PROVIDED PASSAGE

The effective reproduction number – Generalization and Forecasting

As part of our blog series on Regional Risk Index and Epidemiology modelling, here are two blogs on the Effective Reproduction Number. 

The Effective Reproduction number is covered in two blogs: 

  • The first blog described the calculation methodology for Germany (see: Calculation of the effective reproduction number – Germany)
  • This second blog will cover the generalization of the previous methodology globally and the reproduction number forecasting. 


As already described in the first blog, we need to look at the same metrics as governments do, in order to be able to understand and later foresee government decisions on lockdown measures, Among others as active case numbers or intensive care units, this is also the (effective) reproduction number. This can then also be used as an input for the epidemiological model and provides a more realistic value compared to a model-based assumption.

Data Sources

For the global calculation one needs to combine multiple data sources to be able to calculate the effective reproduction number. For each country one needs the overall case numbers and a so-called patients line list. In these line lists there is one row per person, with one column for the reporting date and one column for the symptom’s onset date. This information originates from questionnaires, which patients were asked to answer when being tested for COVID19. For various reasons this data is not only quite rare, but also it is extremely country specific and not easy to find. Also combining these data for multiple countries into one source is a non-trivial task. One research group (Open COVID-19 Data Working Group), who invested a lot of work and effort published a global line list on github [1] [2] with the data catalogue published here [3]. This data source for a global patients line list in combination with the global case numbers provided by Johns Hopkins University  [4] is the base for the calculation of the effective reproduction number. The calculation procedure is performed in accordance with the procedure published by Robert Koch Institute, described in this article [5] as well as in this article [6] and also in other sources, for example here [7].

DATA EXTRACT
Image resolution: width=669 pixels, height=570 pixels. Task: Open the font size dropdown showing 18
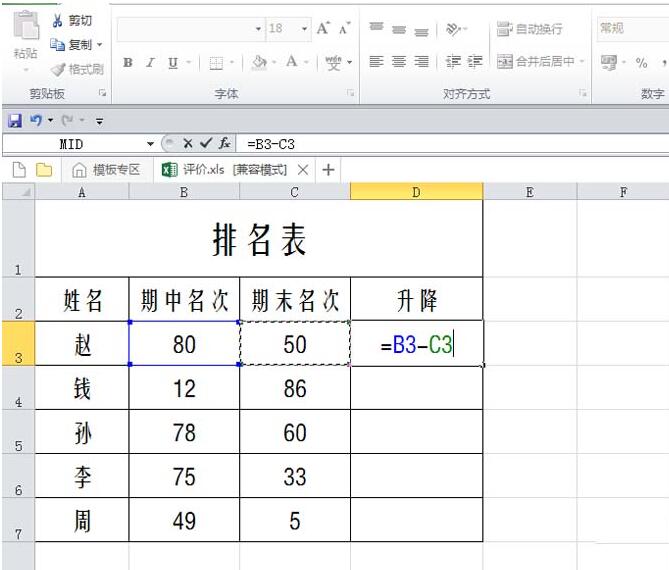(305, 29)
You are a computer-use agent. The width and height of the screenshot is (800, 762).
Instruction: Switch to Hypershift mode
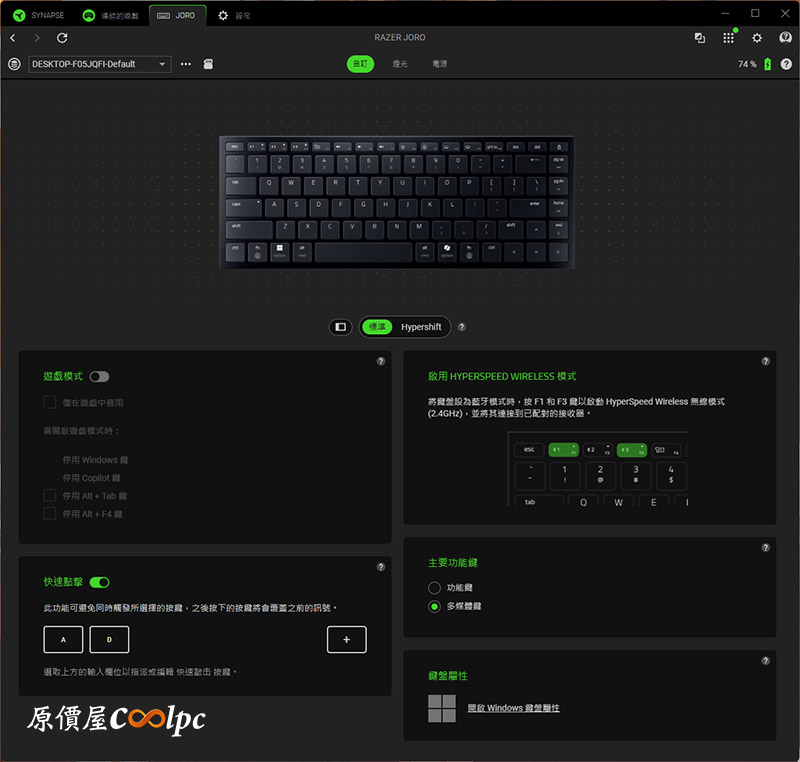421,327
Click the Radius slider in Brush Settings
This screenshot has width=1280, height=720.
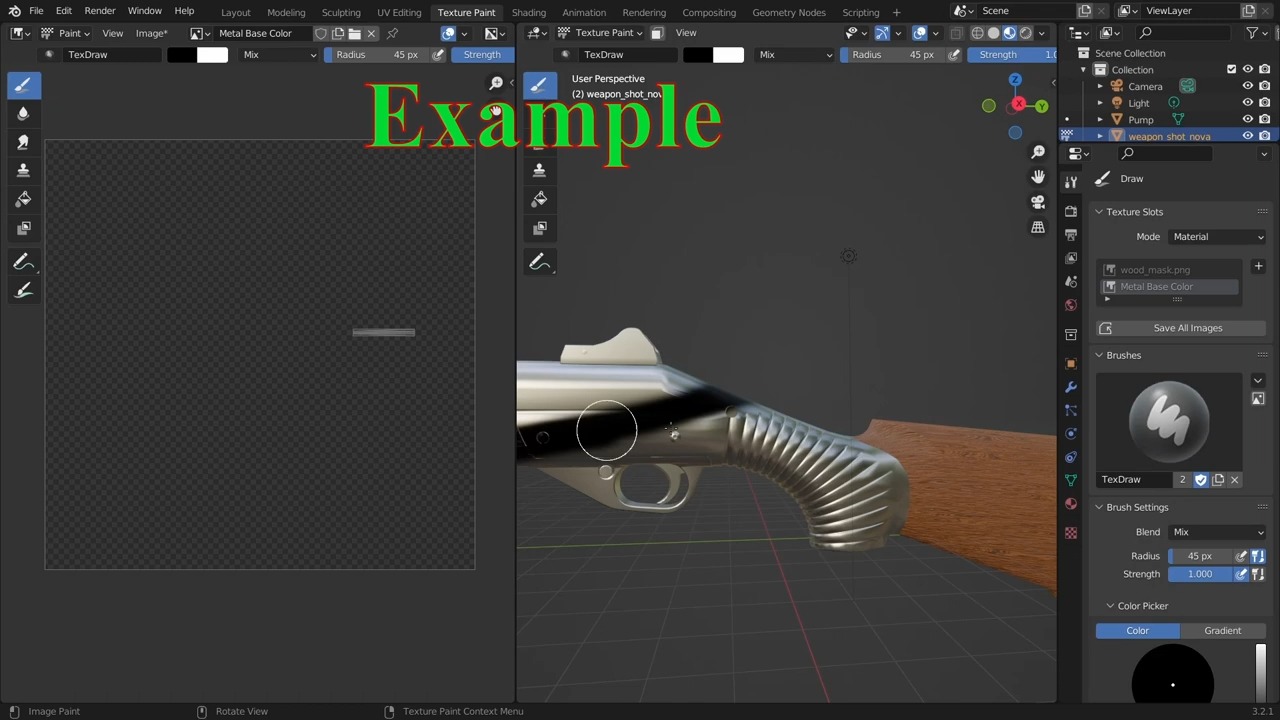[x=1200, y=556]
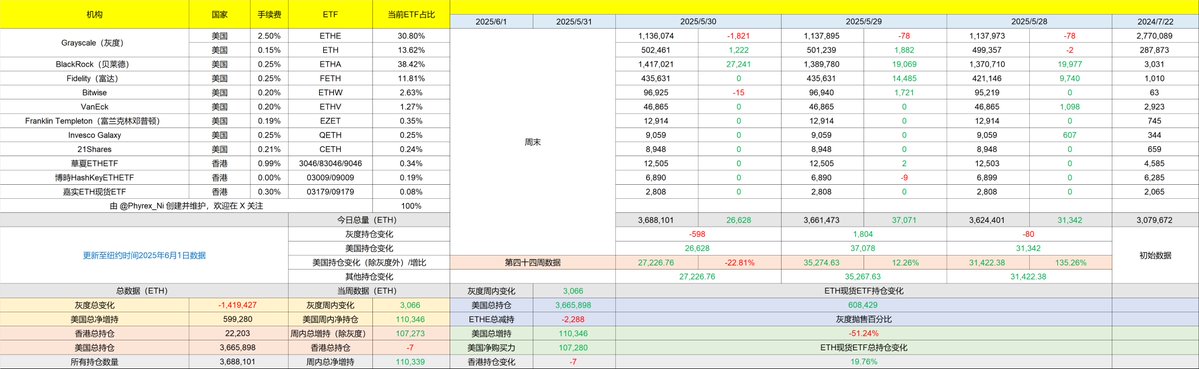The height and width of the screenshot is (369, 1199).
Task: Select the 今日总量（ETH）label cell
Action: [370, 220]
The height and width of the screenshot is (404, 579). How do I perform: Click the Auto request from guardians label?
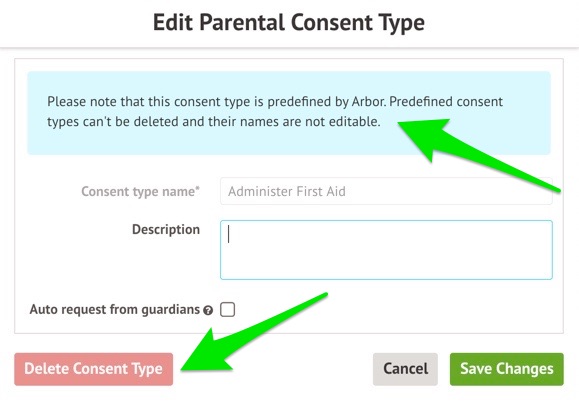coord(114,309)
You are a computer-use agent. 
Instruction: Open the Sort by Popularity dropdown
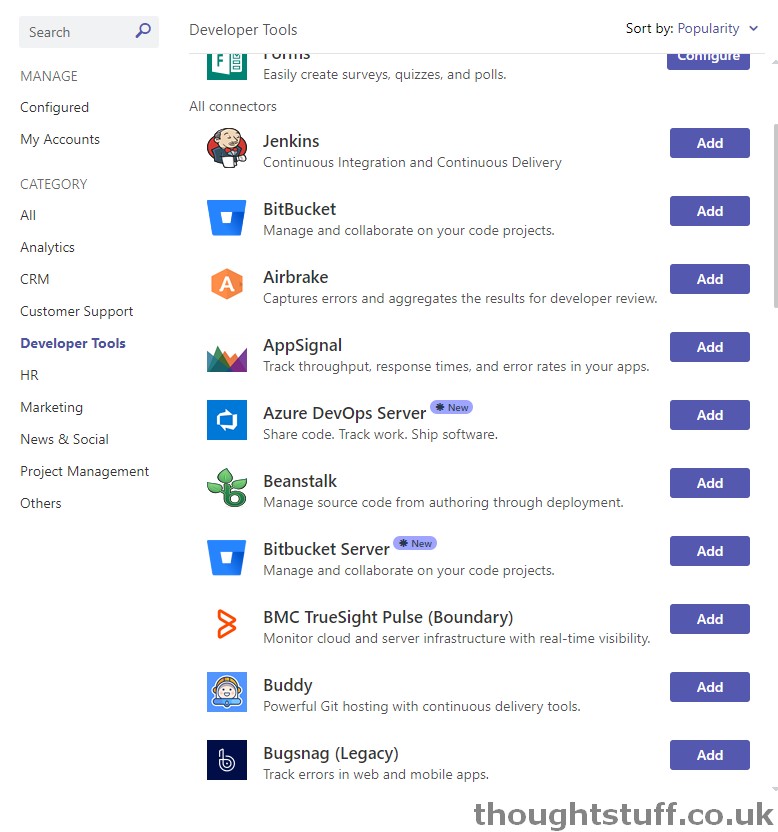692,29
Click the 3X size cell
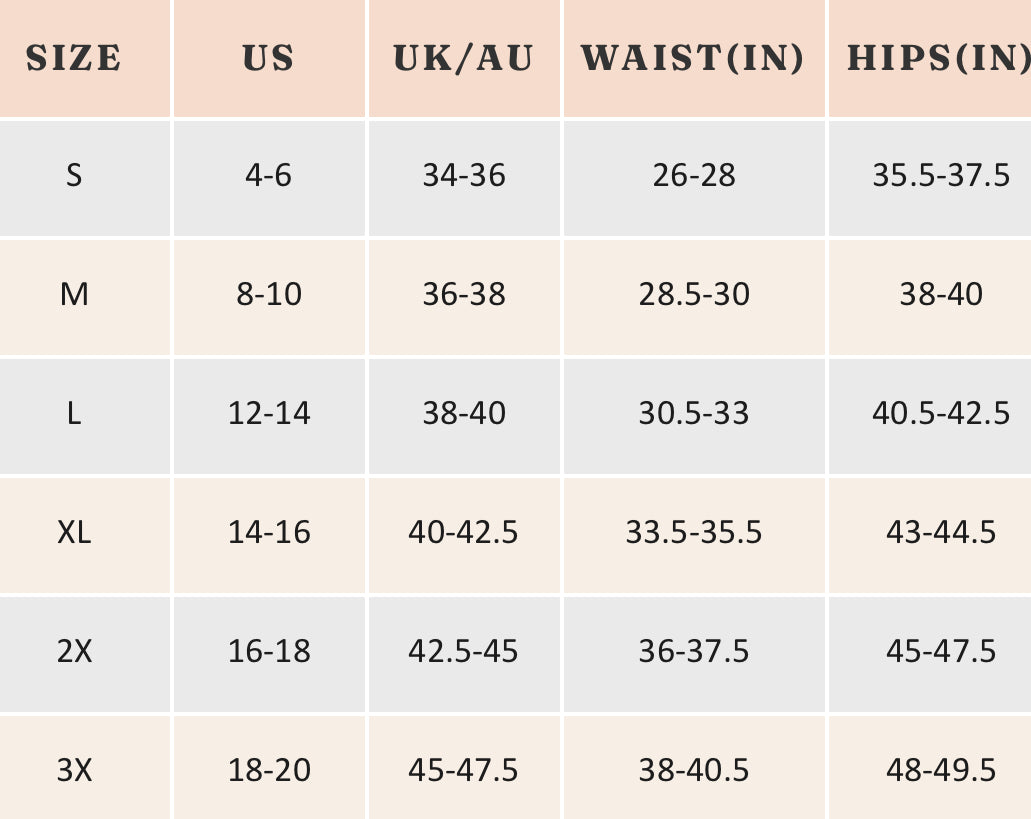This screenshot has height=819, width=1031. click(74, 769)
--
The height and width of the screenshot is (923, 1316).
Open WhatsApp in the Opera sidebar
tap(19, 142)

EXERCISE DESCRIPTION
According to the reproduction number blog, why is it necessary to look at the same metrics that governments use? Answer in one to three sentences. The task can be done without the items.

RESULT OF THIS EXERCISE
Looking at the same metrics as governments makes it possible to understand and later foresee government decisions on lockdown measures. The effective reproduction number is one of these metrics.